Wenn ich jedoch mein alltägliches Umfeld betrachte, dann stelle ich fest, dass Mediation als eine Form des Umgangs mit Konflikten noch nicht wirklich in allen Lebenslagen angekommen zu sein scheint. Während die Wahrscheinlichkeit hoch ist, dass ein Paar mit Kindern, das sich trennt, aus seinem Umfeld den Hinweis auf Mediation als Unterstützung erhält, ernte ich in anderen Bereichen noch regelmäßig Erstaunen, wenn ich frage, ob schon über Mediation nachgedacht wurde.
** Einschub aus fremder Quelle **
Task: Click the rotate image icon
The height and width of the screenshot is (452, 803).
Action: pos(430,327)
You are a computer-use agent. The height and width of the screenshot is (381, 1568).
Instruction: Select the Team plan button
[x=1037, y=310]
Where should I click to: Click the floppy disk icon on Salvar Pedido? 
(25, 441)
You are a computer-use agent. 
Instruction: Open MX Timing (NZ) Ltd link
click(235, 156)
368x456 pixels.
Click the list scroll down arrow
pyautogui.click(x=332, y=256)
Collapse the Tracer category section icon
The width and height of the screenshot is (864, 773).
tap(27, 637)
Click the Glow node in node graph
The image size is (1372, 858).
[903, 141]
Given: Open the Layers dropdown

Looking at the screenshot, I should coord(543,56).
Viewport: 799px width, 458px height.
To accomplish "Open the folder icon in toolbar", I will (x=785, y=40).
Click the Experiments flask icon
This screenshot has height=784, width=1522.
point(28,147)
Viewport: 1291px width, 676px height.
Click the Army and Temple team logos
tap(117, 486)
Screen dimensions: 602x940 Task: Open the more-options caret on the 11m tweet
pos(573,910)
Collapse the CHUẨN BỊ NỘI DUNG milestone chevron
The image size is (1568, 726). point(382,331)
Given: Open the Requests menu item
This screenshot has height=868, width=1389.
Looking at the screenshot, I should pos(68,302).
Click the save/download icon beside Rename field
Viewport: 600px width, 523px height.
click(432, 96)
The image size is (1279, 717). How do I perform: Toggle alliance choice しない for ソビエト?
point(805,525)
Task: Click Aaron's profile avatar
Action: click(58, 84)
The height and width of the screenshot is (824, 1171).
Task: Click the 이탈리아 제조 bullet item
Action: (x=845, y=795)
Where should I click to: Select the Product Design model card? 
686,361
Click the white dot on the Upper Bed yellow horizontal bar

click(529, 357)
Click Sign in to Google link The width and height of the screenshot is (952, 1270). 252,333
Da berichtet mir beispielweise der Vater eines Freundes meines Kindes beim Abholen zwischen Tür und Angel davon, wie unglaublich anstrengend es gerade mit seinen Geschwistern sei, weil sie völlig unterschiedliche Vorstellungen davon hätten, was der beste Umgang mit der demenzkranken Mutter sei. Er hätte sich sowas nicht träumen lassen. Spontan frage ich ihn, ob er bei einem Kaffee drüber reden möchte. Eine halbe Stunde später verlässt er hoffnungsvoll das Haus. Und wiederum ein paar Tage später bittet er mich um Empfehlungen, da seine Geschwister ein moderiertes Gespräch auch für eine gute Idee halten würden.
Beim Spaziergang treffe ich eine Nachbarin, die recht erschöpft aussieht. Sie erzählt mir, dass sie mit ihrem Geschäftspartner nun wohl vor Gericht landen wird. Sie würden das gemeinsame Unternehmen aufgeben. Sie hätte sich so auf ihren Ruhestand gefreut. Aber nun könnten sie sich nicht einigen, ob sie den Firmensitz verkaufen oder verpachten – und ihr Anwalt habe ihr geraten, vor Gericht zu gehen. Glücklich sieht sie nicht aus. Auf meine Frage, wie es ihr damit gehe, seufzt sie, dass ihr vor einem langen Gerichtsverfahren wirklich gruseln würde und sie so gern in Frieden mit ihrem Partner auseinander gehen würde. Ob denn Mediation vielleicht eine Alternative sein könnte, frage ich. "Meinst du?", fragt sie mich zurück. Mediation kann meines Erachtens in solchen Konflikten Zeit, Geld und oftmals auch Nerven sparen. Es besteht zumindest die Chance, dass beide am Ende in Frieden auseinander gehen – eine Garantie gibt es natürlich nicht. Wochen später erzählt sie mir, dass ihr Partner sich nun unter der Bedingung, den Mediator vorzuschlagen, darauf eingelassen hätte, erst einmal nach einer einvernehmlichen Lösung zu suchen.
In der Pause einer Mediationsausbildung klagt ein Teilnehmer darüber, dass er sich das Eltern-Werden einfacher vorgestellt hätte. Ständig würde er mit seiner Liebsten darum ringen, wer denn nun wann das Kind betreut und wer was im Haushalt machen müsste. Das würde sie beide mittlerweile völlig fertig machen. Bevor ich vorsichtig die Mediationsoption in den Raum werfen kann, fällt eine andere Teilnehmerin mit der Tür ins Haus: „Das klingt ja wohl danach, dass ihr Zwei mal eine Mediation machen könntet!“ Es entspinnt sich eine Diskussion darüber, ob denn Mediation auch etwas für derartige Alltagsprobleme sein könnte. Am nächsten Ausbildungswochenende bittet mich der Teilnehmer nach Rücksprache mit der Kindesmutter, doch mal bei den frischen Absolvent*innen der Vorjahres-Ausbildung zu fragen, ob da nicht jemand Lust und Zeit hätte, mit den beiden Mediation zu üben.
Drei kleine Erfolgsgeschichten der letzten Monate… Bleibt anzumerken, dass es nicht immer so läuft: So manches Mal höre ich in Variationen, dass es „so schlimm ja noch nicht sei“ oder die andere Konfliktpartei sich Mediation partout nicht vorstellen könne. Ich führe keine Statistik darüber, aber ich schätze intuitiv, dass mindestens die Hälfte, vielleicht sogar zwei Drittel der von mir „angeschubsten“ Mediationen (erst) einmal nicht zustande kommen. Manchmal jedoch sprechen mich Menschen auch Monate und sogar Jahre später wieder an und fragen mich unerwartet nach einer Empfehlung.
Vielleicht sind viele Leser*innen ja bereits Botschafter*innen der Mediation… Falls nicht, würde ich mich freuen, wenn die eine oder der andere sich berufen fühlt, zukünftig mit der bewussten Mediationsbrille durch den eigenen Alltag zu gehen.